== Provided information ==
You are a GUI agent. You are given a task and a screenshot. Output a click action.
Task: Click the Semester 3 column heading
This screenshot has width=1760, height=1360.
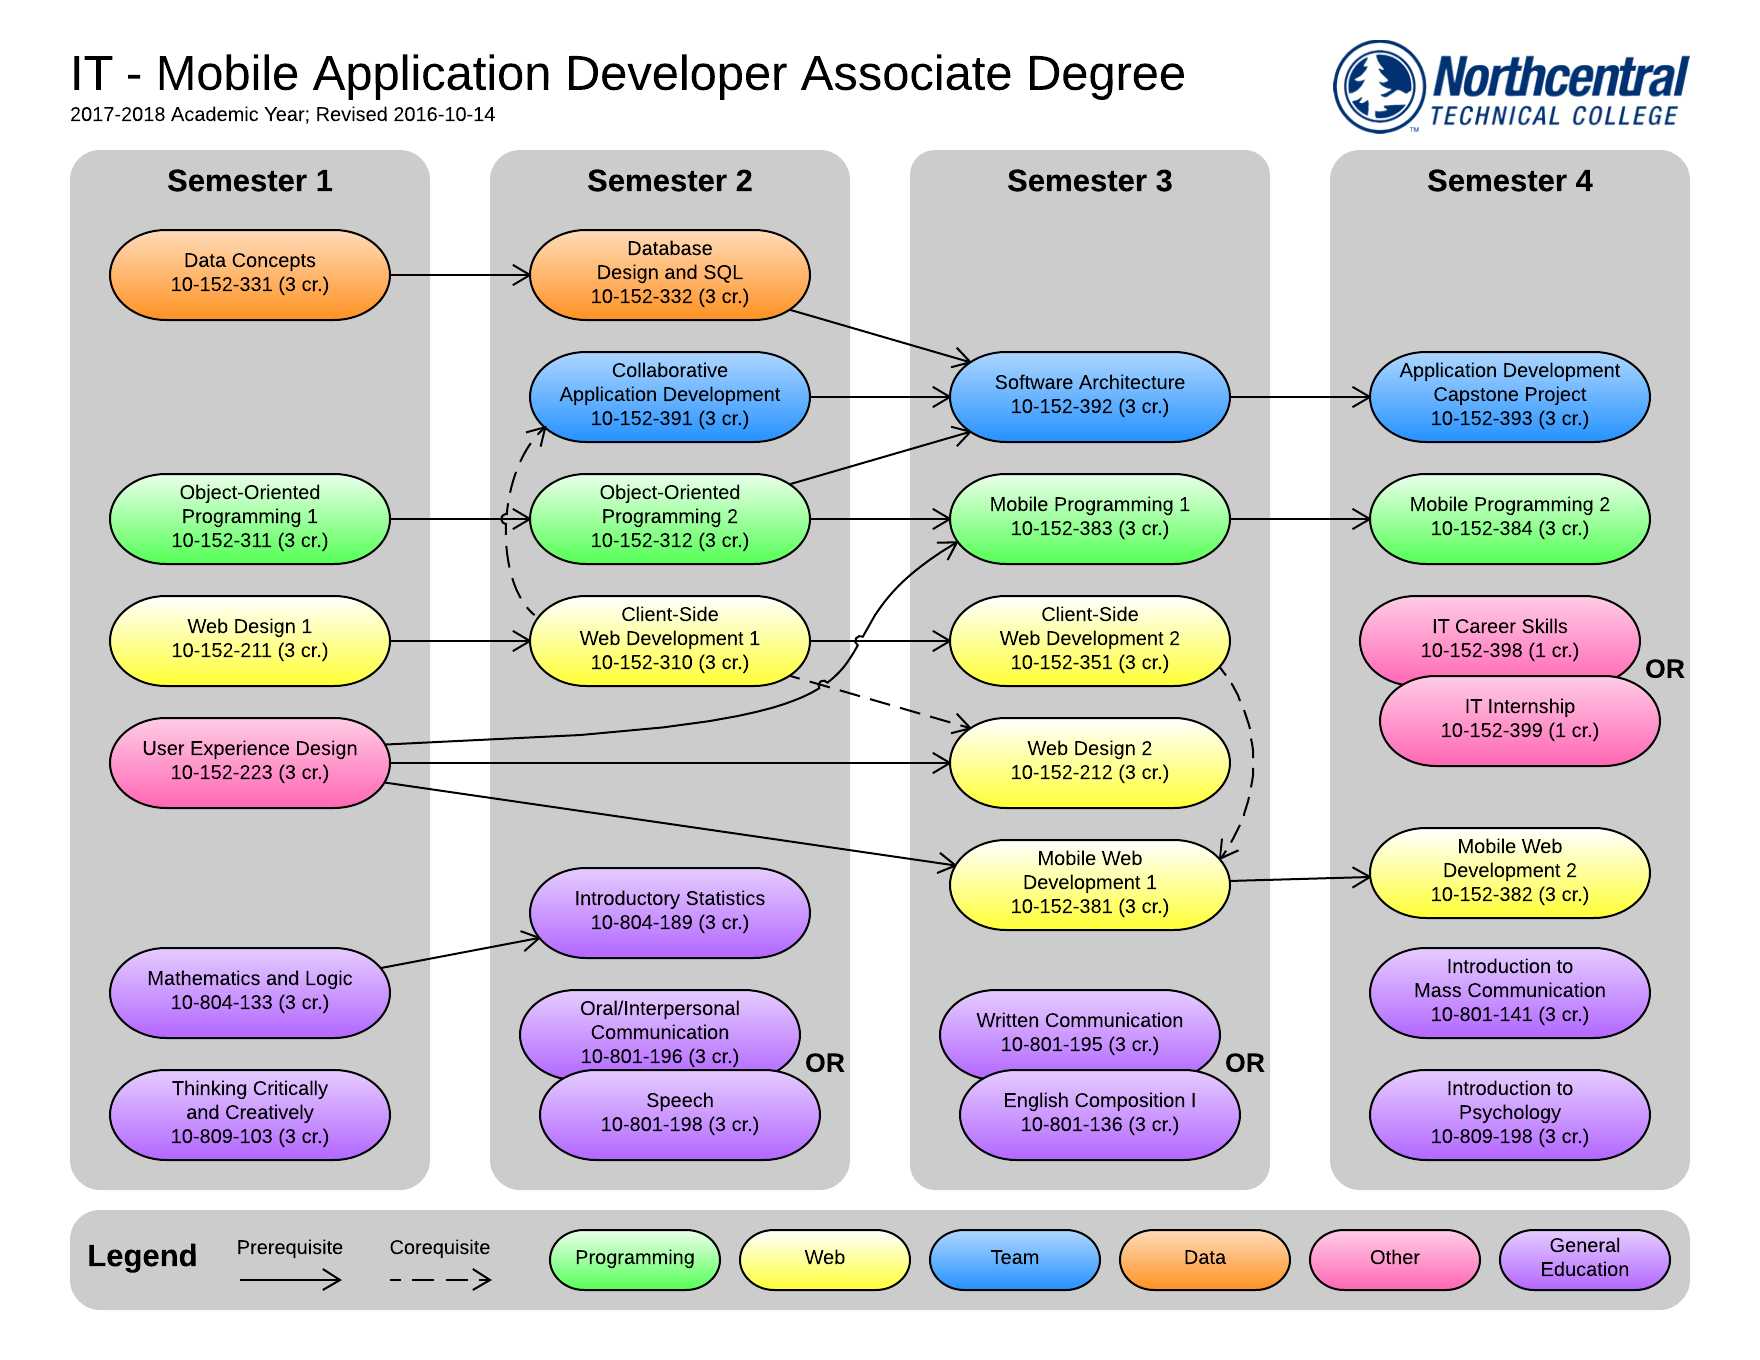coord(1089,181)
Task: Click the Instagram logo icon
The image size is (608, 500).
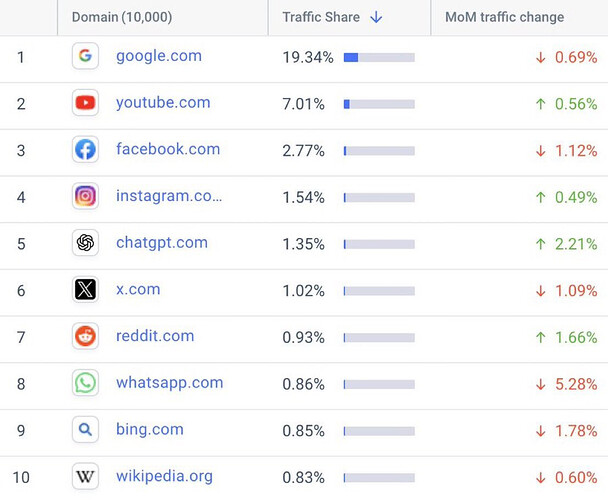Action: click(x=86, y=197)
===
Work instruction - Would you transcribe all of the entries above exactly, minus the images?

Reply to the exercise -
You are a GUI agent. You are given a task and a screenshot. Output a click action.
Task: Click the Semester 3 column heading
This screenshot has width=1760, height=1360.
coord(1089,181)
Task: Click the Instagram logo icon
The image size is (608, 500).
Action: click(x=86, y=197)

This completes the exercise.